Él, obviamente, entendió que
su mando era para el bien de la patria y, sobre todo, del pueblo. Pero, cada
vez más, ese bien no fue lo que cada sector–según el caso–, o la mayoría, como
sujetos pensantes y deliberantes, veían como bien, sino lo que él pensaba que
era el bien de todos.
Llegó a convencerse de que el
pueblo era él. Al fin el propio Chávez, en persona, fue proclamado oficialmente
como el corazón del pueblo. El no era el Presidente, sino el Comandante, que
mandaba siempre de arriba abajo, no deliberantemente. Por eso, a pesar de las
elecciones, que fueron siempre plebiscitarias, no gobernó democráticamente,
porque copó todos los poderes y el Gobierno se tragó al Estado.
Pero cuando demostró, sin
ningún lugar a dudas, que el pueblo era el coro y no el protagonista fue
después de perder el plebiscito sobre la reforma de la Constitución, porque la
siguió implementando, a pesar del voto en contra.
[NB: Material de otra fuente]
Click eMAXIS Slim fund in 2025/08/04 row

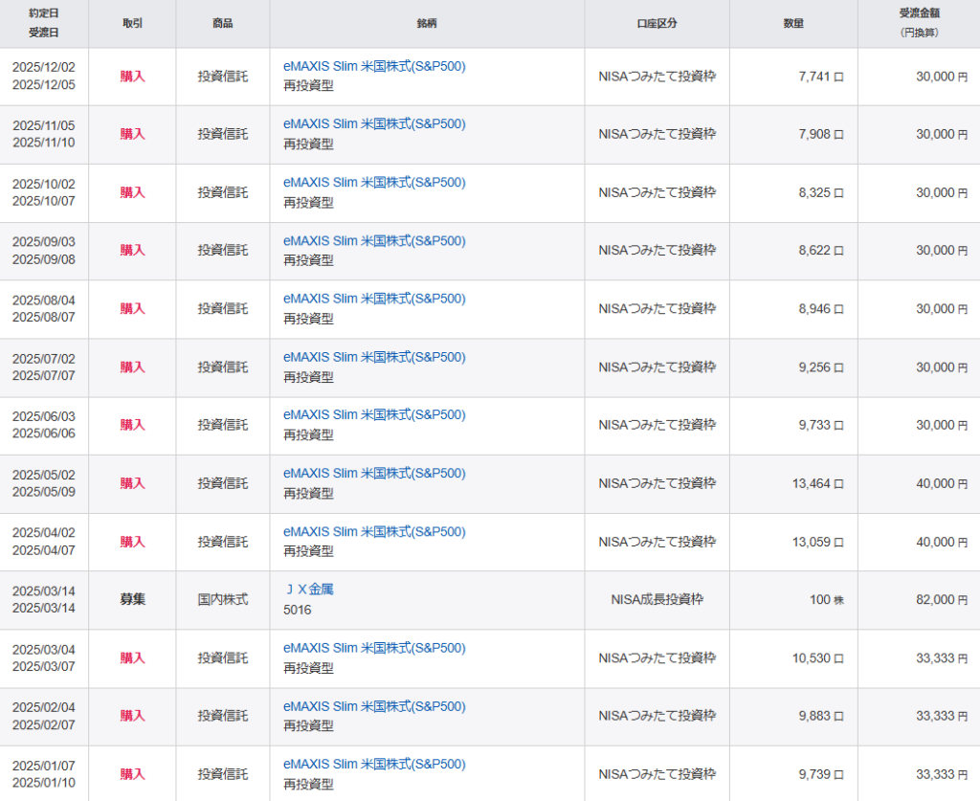click(x=374, y=299)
Como tirano que se respeta,
murió imponiendo su sucesor.
Chávez no fue capaz de llevar
adelante ninguna reforma estructural superadora porque gobernó solo con los
suyos, no con los más idóneos, porque concibió derechos y no deberes y porque
extremando esta tendencia concibió el socialismo del siglo XXI como rentista.
Un país de rentistas es un
país de parásitos. Por eso, incluso cuando los precios del petróleo estaban
altísimos, se endeudó escandalosamente, administró el dinero sin dar cuentas a
nadie y, en contra de su intención inicial, tuvo que emplear cada vez más la
represión y colectivos paramilitares.
Ahora, como cada vez se
produce menos y la capacidad de importar es menor, cada vez hay menos cosas y
como aumenta sin límite el dinero inorgánico sin sustento, cada día todo cuesta
más y el ochenta por ciento del país no puede vivir y menos curarse de sus
enfermedades.
Pero si el presente es
invivible, el futuro es peor, porque la gente se siente presionadísima, sin
fuerzas y sin esperanza. Por eso se van cada día más. Y la represión selectiva
es cada día más cruel.
¿Significa, en ambos casos,
que no hay que hacerse ilusiones, sino aceptar el capitalismo con democracia
liberal? De ningún modo. Eso significaría que la única alternativa es elegir de
qué palo ahorcarse.
Nosotros apostamos por un ser
humano que no es mero individuo, sino un sujeto que entabla relaciones
horizontales y mutuas para constituir cuerpos sociales y comunidades, que
aspira a vivir de un trabajo productivo y no se cansa de luchar por una
democracia real de cuerpos deliberantes en procura del bien común.